The term “financial institution” is defined as a depository institution or any other person holding a “transaction account” belonging to a “consumer.” A “transaction account” in turn means a deposit account from which the owner makes payments or transfers. The term “consumer,” however, only includes individuals. Thus, as FINRA indicates, a brokerdealer solely servicing institutional clients would not be deemed a financial institution.
A broker-dealer servicing institutional clients could, however, be deemed a “creditor,” and could for that reason be subject to the Red Flag Rules. For purposes of the Red Flag Rules, the term “creditor” means any person who regularly extends, renews, or continues credit or regularly arranges for the extension of credit. According to FINRA, any broker-dealer that provides its customers with margin (i.e., a form of credit) or arranges any type of loan or other forms of credit for its customers is a “creditor” for purposes of the Red Flag Rules.

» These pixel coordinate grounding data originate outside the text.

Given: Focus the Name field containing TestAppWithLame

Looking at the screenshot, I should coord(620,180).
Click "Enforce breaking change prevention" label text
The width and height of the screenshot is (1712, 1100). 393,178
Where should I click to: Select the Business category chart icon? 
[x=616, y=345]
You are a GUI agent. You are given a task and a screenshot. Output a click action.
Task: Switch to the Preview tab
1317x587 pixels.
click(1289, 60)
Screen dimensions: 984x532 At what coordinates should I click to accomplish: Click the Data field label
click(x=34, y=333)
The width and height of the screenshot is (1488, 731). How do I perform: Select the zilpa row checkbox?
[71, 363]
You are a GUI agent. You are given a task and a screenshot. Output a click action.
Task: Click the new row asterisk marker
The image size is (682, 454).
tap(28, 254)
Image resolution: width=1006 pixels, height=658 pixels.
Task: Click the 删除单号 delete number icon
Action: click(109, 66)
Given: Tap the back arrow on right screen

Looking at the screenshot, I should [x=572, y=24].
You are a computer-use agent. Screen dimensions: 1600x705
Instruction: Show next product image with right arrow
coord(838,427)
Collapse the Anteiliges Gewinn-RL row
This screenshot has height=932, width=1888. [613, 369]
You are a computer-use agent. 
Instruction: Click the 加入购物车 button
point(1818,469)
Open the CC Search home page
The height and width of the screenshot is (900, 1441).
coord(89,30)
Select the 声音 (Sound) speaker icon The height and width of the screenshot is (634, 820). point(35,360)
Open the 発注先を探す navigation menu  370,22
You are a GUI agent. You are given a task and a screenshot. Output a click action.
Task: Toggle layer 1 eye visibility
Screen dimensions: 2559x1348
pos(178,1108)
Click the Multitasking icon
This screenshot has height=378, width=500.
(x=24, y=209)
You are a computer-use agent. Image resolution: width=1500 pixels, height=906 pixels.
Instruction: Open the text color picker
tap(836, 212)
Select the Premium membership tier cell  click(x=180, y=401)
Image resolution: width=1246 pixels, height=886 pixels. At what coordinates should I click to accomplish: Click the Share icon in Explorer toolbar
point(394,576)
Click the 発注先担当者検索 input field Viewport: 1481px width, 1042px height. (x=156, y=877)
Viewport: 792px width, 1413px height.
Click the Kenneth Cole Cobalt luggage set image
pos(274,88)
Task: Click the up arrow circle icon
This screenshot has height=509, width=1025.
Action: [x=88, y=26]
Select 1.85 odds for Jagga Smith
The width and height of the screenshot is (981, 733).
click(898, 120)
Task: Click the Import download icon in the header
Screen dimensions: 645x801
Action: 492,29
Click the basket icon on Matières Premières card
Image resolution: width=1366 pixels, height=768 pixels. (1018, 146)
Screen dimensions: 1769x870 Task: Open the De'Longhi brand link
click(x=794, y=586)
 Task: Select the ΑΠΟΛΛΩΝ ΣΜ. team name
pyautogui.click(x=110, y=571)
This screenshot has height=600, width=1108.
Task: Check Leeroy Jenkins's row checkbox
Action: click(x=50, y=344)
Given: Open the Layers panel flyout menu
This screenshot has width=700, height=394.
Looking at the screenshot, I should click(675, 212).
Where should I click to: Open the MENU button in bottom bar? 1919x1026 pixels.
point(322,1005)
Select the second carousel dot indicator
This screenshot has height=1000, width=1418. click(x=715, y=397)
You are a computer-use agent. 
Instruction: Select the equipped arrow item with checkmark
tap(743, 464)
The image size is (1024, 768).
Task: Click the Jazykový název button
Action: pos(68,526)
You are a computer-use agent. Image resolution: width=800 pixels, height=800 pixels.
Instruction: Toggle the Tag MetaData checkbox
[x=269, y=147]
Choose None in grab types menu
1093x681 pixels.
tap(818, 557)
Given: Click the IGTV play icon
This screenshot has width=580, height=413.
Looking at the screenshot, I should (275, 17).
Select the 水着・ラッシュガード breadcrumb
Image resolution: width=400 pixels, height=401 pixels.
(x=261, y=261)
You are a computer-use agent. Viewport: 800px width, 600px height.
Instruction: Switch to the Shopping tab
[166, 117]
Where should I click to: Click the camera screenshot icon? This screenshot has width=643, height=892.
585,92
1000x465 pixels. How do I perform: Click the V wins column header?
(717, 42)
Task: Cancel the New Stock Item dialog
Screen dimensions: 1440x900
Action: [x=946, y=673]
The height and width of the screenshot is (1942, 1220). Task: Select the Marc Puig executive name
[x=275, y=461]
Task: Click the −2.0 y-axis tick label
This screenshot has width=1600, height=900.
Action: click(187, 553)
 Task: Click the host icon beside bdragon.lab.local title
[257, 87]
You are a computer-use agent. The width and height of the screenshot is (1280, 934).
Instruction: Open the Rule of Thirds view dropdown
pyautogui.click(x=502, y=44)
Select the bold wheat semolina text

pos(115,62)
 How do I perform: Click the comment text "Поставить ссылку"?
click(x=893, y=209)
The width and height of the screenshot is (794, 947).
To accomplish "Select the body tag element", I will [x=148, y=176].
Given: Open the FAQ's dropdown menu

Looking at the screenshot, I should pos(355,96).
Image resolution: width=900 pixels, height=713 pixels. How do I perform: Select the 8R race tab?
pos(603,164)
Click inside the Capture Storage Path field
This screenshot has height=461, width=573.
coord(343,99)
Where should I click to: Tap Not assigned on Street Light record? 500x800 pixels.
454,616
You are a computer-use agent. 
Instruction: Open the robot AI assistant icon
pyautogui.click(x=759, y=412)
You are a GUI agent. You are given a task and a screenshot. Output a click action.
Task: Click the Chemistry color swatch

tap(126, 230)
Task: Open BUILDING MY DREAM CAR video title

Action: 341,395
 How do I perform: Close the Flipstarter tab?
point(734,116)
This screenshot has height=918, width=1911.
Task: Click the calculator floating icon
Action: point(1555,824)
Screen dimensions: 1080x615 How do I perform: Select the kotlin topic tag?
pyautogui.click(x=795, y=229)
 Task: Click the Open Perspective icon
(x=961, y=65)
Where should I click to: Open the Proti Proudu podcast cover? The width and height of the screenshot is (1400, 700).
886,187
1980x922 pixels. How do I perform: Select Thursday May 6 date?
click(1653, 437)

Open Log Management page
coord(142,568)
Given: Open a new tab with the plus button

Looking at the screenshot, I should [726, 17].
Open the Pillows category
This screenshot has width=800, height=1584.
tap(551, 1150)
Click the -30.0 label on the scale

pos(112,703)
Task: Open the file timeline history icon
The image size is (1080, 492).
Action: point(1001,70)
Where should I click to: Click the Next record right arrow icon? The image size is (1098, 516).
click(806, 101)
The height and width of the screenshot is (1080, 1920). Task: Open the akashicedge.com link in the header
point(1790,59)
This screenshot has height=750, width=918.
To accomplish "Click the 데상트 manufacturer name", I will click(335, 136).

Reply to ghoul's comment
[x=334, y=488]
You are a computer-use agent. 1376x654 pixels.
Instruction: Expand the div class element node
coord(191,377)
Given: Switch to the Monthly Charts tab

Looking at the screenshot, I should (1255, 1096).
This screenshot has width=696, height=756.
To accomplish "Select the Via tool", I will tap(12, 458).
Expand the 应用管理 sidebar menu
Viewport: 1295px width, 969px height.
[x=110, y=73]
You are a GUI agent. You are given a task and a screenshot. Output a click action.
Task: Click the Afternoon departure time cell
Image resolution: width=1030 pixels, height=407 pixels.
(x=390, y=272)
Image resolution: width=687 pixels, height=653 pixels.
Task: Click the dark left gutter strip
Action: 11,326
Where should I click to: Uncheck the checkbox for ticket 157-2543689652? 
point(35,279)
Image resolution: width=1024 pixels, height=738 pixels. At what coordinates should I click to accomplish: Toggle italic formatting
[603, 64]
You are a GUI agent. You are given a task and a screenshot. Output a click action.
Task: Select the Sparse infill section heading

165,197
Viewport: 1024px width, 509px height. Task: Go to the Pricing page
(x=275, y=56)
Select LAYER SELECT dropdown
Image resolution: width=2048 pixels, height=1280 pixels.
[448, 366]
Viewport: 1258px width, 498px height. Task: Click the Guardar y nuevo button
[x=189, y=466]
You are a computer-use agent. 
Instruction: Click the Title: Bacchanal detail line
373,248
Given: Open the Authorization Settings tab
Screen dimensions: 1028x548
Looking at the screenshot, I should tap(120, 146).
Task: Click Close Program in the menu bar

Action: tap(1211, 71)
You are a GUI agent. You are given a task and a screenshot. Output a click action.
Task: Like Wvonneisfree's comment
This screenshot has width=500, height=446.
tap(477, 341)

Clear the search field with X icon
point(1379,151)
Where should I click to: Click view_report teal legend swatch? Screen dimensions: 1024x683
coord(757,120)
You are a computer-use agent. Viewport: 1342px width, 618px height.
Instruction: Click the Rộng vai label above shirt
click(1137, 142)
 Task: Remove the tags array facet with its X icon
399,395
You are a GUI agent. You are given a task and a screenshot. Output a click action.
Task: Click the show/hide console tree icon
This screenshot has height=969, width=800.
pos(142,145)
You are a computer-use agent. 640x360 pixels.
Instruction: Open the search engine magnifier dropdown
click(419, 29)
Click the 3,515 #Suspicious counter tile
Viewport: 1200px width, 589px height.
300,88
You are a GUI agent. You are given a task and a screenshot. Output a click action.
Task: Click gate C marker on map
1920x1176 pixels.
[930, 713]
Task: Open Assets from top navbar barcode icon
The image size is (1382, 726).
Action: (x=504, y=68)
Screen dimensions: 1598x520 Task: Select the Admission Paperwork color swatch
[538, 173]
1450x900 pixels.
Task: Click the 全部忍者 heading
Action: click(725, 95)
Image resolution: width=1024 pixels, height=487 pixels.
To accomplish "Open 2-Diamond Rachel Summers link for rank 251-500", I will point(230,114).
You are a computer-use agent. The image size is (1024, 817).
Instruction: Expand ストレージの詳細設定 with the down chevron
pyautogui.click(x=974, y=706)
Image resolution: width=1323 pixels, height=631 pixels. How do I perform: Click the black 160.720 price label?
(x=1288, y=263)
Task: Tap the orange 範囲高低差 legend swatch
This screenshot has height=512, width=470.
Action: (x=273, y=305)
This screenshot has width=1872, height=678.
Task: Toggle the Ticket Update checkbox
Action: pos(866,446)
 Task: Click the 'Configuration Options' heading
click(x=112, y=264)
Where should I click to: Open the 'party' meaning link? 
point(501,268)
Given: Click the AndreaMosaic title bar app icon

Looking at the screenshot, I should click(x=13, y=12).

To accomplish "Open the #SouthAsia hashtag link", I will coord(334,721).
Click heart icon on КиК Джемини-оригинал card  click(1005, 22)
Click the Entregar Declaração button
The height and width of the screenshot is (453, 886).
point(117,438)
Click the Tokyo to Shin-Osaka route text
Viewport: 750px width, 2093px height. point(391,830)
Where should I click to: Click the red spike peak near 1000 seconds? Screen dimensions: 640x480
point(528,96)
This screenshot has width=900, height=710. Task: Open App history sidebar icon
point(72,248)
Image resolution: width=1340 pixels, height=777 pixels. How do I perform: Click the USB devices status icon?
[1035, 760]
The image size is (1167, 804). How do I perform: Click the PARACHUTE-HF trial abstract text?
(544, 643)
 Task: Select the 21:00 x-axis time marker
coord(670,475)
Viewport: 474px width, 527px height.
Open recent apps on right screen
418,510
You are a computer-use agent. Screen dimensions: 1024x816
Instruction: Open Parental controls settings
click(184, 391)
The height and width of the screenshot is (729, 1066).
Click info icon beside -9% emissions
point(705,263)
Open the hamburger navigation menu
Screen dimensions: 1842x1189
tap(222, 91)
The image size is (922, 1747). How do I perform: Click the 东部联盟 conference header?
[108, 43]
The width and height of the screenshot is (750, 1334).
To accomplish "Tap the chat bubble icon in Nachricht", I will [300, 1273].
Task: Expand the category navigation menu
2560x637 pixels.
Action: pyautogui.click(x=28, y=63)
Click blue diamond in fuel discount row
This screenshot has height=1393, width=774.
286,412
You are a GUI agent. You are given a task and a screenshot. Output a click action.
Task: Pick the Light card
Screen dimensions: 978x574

For a broker-dealer that is either a “financial institution” or a “creditor,” it must then be determined whether that broker-dealer carries “covered accounts.” “Covered account” means (1) an account offered or maintained primarily for personal, family, or household purposes that is designed to permit multiple payments or transactions (e.g., a retail margin account), or (2) any other account for which there is a reasonably foreseeable risk to customers or to the safety and soundness of the financial institution or creditor from identity theft, including financial, operational, compliance, reputation, or litigation risks. Under clause (2), an accountcarrying broker-dealer that solely services institutional clients may still be subject to the Red Flag Rules if that broker-dealer's client accounts pose a reasonably foreseeable risk to its clients as a result of identity theft or to the soundness of the firm as a result of identity theft. While the twopronged definition of “covered accounts” could apply in the context of account-carrying broker-dealers, non-account carrying broker-dealers, or under-$250,000 broker-dealers for net capital purposes, would generally not be subject to the Red Flag Rules.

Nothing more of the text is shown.